Activity: Write out, precisely and in full, each line of the material.

━━━━━━━━━━━━━━━━━━━━━━━━━━━━━━

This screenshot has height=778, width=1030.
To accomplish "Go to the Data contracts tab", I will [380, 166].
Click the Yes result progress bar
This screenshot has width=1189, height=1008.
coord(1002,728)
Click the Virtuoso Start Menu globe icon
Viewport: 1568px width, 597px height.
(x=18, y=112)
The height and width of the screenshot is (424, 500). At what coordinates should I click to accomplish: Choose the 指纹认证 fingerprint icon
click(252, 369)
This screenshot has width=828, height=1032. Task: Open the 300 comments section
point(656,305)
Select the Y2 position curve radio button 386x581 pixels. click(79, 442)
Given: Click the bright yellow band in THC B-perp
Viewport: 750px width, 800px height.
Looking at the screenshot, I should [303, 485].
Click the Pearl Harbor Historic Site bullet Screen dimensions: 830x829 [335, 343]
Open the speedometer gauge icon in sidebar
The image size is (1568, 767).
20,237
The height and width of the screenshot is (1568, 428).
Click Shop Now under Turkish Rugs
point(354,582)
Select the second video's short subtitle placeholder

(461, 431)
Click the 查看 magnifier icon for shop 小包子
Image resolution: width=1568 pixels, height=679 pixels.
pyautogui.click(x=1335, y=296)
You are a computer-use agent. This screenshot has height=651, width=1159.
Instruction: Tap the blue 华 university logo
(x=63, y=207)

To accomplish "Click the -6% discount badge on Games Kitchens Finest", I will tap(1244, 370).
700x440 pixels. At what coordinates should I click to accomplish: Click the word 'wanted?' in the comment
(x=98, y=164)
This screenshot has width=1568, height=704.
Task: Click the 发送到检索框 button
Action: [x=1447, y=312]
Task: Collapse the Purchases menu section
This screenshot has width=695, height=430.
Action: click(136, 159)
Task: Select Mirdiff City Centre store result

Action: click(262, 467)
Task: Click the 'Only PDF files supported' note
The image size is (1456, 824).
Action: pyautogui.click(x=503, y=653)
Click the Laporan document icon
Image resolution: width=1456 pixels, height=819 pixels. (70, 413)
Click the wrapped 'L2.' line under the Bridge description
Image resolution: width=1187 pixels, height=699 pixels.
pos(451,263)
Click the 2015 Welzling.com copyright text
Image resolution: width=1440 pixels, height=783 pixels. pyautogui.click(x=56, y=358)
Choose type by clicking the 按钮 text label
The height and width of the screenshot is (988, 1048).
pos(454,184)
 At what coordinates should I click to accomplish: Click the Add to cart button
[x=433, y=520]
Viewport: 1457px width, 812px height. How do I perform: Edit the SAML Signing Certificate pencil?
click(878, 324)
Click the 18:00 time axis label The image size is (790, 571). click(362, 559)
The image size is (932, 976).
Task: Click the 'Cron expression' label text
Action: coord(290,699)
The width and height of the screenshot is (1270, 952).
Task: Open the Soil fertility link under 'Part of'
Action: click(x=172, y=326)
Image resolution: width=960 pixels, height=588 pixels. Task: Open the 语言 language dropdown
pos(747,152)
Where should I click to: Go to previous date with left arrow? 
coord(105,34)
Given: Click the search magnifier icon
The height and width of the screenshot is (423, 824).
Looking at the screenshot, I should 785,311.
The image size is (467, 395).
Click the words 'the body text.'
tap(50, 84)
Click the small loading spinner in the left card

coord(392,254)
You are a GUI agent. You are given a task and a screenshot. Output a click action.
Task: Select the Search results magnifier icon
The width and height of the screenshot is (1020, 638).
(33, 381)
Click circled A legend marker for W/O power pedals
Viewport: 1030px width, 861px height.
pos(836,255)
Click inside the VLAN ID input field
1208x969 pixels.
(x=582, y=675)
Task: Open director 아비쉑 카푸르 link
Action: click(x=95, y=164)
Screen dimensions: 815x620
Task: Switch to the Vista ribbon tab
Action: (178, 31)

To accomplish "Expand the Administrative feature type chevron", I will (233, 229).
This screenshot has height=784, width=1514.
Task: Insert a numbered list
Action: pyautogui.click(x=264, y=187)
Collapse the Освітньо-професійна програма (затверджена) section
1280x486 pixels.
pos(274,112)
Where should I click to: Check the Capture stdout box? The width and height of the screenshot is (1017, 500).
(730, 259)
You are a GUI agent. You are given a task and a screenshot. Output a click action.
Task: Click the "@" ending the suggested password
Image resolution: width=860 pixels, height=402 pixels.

━━━━━━━━━━━━━━━━━━━━━━━━━━━━━━

Solution for this problem:
This screenshot has height=778, width=1030.
To accomplish "Go to the Data contracts tab", I will [380, 166].
Click the Yes result progress bar
This screenshot has width=1189, height=1008.
coord(1002,728)
Click the Virtuoso Start Menu globe icon
Viewport: 1568px width, 597px height.
(x=18, y=112)
The height and width of the screenshot is (424, 500). At what coordinates should I click to accomplish: Choose the 指纹认证 fingerprint icon
click(252, 369)
This screenshot has width=828, height=1032. Task: Open the 300 comments section
point(656,305)
Select the Y2 position curve radio button 386x581 pixels. click(79, 442)
Given: Click the bright yellow band in THC B-perp
Viewport: 750px width, 800px height.
Looking at the screenshot, I should [303, 485].
Click the Pearl Harbor Historic Site bullet Screen dimensions: 830x829 [335, 343]
Open the speedometer gauge icon in sidebar
The image size is (1568, 767).
20,237
The height and width of the screenshot is (1568, 428).
Click Shop Now under Turkish Rugs
point(354,582)
Select the second video's short subtitle placeholder

(461, 431)
Click the 查看 magnifier icon for shop 小包子
Image resolution: width=1568 pixels, height=679 pixels.
pyautogui.click(x=1335, y=296)
You are a computer-use agent. This screenshot has height=651, width=1159.
Instruction: Tap the blue 华 university logo
(x=63, y=207)

To accomplish "Click the -6% discount badge on Games Kitchens Finest", I will tap(1244, 370).
700x440 pixels. At what coordinates should I click to accomplish: Click the word 'wanted?' in the comment
(x=98, y=164)
This screenshot has width=1568, height=704.
Task: Click the 发送到检索框 button
Action: [x=1447, y=312]
Task: Collapse the Purchases menu section
This screenshot has width=695, height=430.
Action: click(136, 159)
Task: Select Mirdiff City Centre store result

Action: click(262, 467)
Task: Click the 'Only PDF files supported' note
The image size is (1456, 824).
Action: pyautogui.click(x=503, y=653)
Click the Laporan document icon
Image resolution: width=1456 pixels, height=819 pixels. (70, 413)
Click the wrapped 'L2.' line under the Bridge description
Image resolution: width=1187 pixels, height=699 pixels.
pos(451,263)
Click the 2015 Welzling.com copyright text
Image resolution: width=1440 pixels, height=783 pixels. pyautogui.click(x=56, y=358)
Choose type by clicking the 按钮 text label
The height and width of the screenshot is (988, 1048).
pos(454,184)
 At what coordinates should I click to accomplish: Click the Add to cart button
[x=433, y=520]
Viewport: 1457px width, 812px height. How do I perform: Edit the SAML Signing Certificate pencil?
click(878, 324)
Click the 18:00 time axis label The image size is (790, 571). click(362, 559)
The image size is (932, 976).
Task: Click the 'Cron expression' label text
Action: coord(290,699)
The width and height of the screenshot is (1270, 952).
Task: Open the Soil fertility link under 'Part of'
Action: click(x=172, y=326)
Image resolution: width=960 pixels, height=588 pixels. Task: Open the 语言 language dropdown
pos(747,152)
Where should I click to: Go to previous date with left arrow? 
coord(105,34)
Given: Click the search magnifier icon
The height and width of the screenshot is (423, 824).
Looking at the screenshot, I should 785,311.
The image size is (467, 395).
Click the words 'the body text.'
tap(50, 84)
Click the small loading spinner in the left card

coord(392,254)
You are a GUI agent. You are given a task and a screenshot. Output a click action.
Task: Select the Search results magnifier icon
The width and height of the screenshot is (1020, 638).
(33, 381)
Click circled A legend marker for W/O power pedals
Viewport: 1030px width, 861px height.
pos(836,255)
Click inside the VLAN ID input field
1208x969 pixels.
(x=582, y=675)
Task: Open director 아비쉑 카푸르 link
Action: click(x=95, y=164)
Screen dimensions: 815x620
Task: Switch to the Vista ribbon tab
Action: (178, 31)

To accomplish "Expand the Administrative feature type chevron", I will (233, 229).
This screenshot has height=784, width=1514.
Task: Insert a numbered list
Action: pyautogui.click(x=264, y=187)
Collapse the Освітньо-професійна програма (затверджена) section
1280x486 pixels.
pos(274,112)
Where should I click to: Check the Capture stdout box? The width and height of the screenshot is (1017, 500).
(730, 259)
You are a GUI agent. You are given a task and a screenshot. Output a click action.
Task: Click the "@" ending the suggested password
Image resolution: width=860 pixels, height=402 pixels.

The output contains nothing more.